M. le comte Jaubert a inscrit, dans son Glossaire, échameau, qu'il rend par: « planche de terre élevée en ados entre deux sillons, sur laquelle con plante la vigne dans les terroirs qui craignent l'humidité. » Il ignore l'étymologie de ce mot. Pour moi, j'en vois une très-régulière, et qui est l'expression d'une métaphore naturelle. C'est le wallon qui m'y conduit. Ce patois a hamai, qui veut dire un banc; hamai, ramené, suivant les lois du patois wallon, à la forme latine dont il dérive, donne scamellum, lequel, à son tour, donne, lettre pour lettre, le berrichon échameau; de même que scalmus, le bois qui tient la rame, a formé le terme de métier échome, qui a la même signification. Ainsi échameau signifie un banc, ce qui s'applique fort bien à un ados destiné à recevoir des vignes.

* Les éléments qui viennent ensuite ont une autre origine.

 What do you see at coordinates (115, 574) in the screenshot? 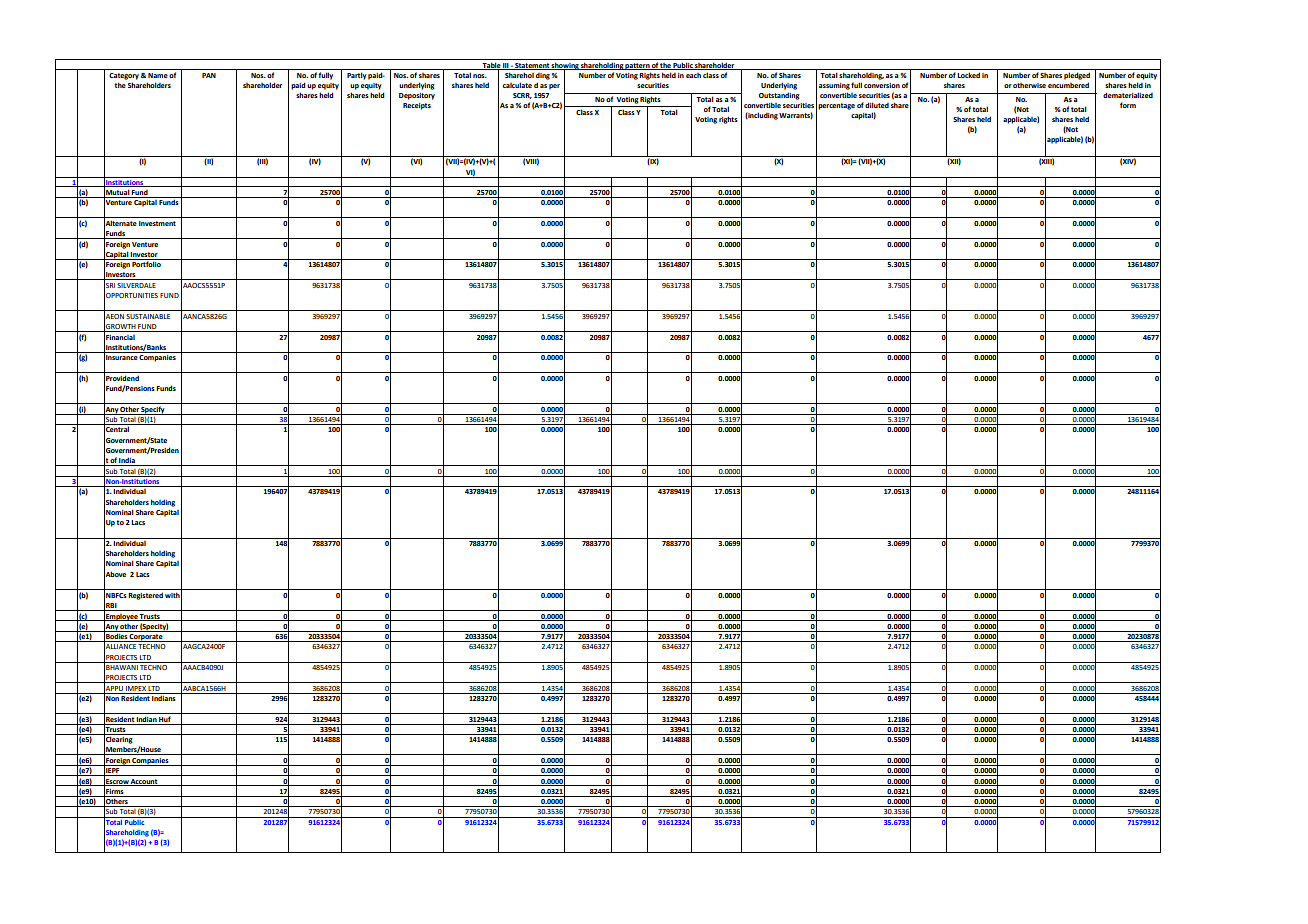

Au premier abord on douterait que les mots qui, en wallon et en berrichon, signifient oie, c'est-à-dire awe et oche, proviennent, avec oie lui-même, d'un seul et même radical. Mais ce qui serait une conjecture hasardée, si l'on ne possédait pas les formes diverses, devient évident par le rapprochement. Ce radical est le bas latin avica, diminutif d'avis. L'oie a été appelé l'oiseau par excellence, à cause de l'utilité qu'offraient sa plume et sa chair. On a beaucoup d'exemples de mots à sens général que l'usage a spécifiés. Jumentum, bête de somme, est devenu jument.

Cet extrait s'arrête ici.